Salah Satu Lembar Tulisan Untuk "Sahabat"


SMA telah berlalu dan kali ini kuliah menjadi inspirasiku. Tak terkecuali dengan para sahabatku, yang menjadi orang dekat senasib sepenanggungan dikala hukuman dan kegiatan sekolah kami lalui. Tapi beda kisah beda jaman, beda orang beda karakter, begitupun cita-cita kami. Akhirnya hijrah dari asal kami di Kabupaten Pinrang, dilanjutkan menuju Kota Makassar. Kota Daeng tempat kelahiran para Karaeng, Kota angin mamiri, yah kurang lebih itulah kutipan Ungu dalam lagunya.  Meskipun awalnya hijrahnya kami masih bersama-sama, tapi kali ini kita mank harus berpisah. Sedikit mengingat pesan masing–masing saat berpisah, mereka yang segalanya ingin mencapai cita-cita dan membuat bangga orang tua mereka. Lebih lagi ingin merubah imej orang-orang tentang mereka. Mereka yang hanya senang berpoya-poya, buat masalah, permainkan anak wanita, buat guru menangis, pokoknya seolah-olah tak ada lagi baik untuk mereka berenam.

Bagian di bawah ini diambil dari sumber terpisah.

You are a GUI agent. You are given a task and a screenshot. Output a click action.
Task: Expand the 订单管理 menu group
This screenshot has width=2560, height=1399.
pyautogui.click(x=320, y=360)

Iyah enam orang itu (Afi, Arif, Ammank, Heril, Sapri, Ulil). Dengan berbagai pandangan memberanikan kami meninggalkan daerah asal, yang mempertaruhkan harapan orang tua. Yang takutnya anaknya tambah kacau, hancur, serta masalah baru akan datang. Tidak banyak yang aku kutip untuk lembaran kali ini, cuman mengingatkan para sahabatku yang mengejar cita-citanya serta merefleks kita yang yang gila-gila ini tetap laksanakan tugas utama kepada Yang Maha segala-galanya, apalagi kalo bukan yasinannya dimalam jum’at meskipun kadang bolong-bolong sih. Kalian yang selalu ada dalam setiap janji, kalian yang bukan Habibi, bukan Jusuf Kalla, serta orang besar lainnya. Namun kita yang sama dengan mereka sebagai manusia biasa yang butuh proses dan yakin kita juga pasti sukses sesuai dengan jati diri kita masing-masing.

Masih ingat ekspresi wajah dan suara kalian dihari-hari lain, tidak pernah kita dengar dan ekspresikan lagi?. Kemudiaan satu-persatu antrian kalian lakukan hanya untuk menulis jannji pada sebuah dinding yang hari ini tak pernah terhapus pada sudut kamar Sahabat, kita yang berpisah karena cita-cita itu, apakah hari ini kalian sudah ada yang mencapainya?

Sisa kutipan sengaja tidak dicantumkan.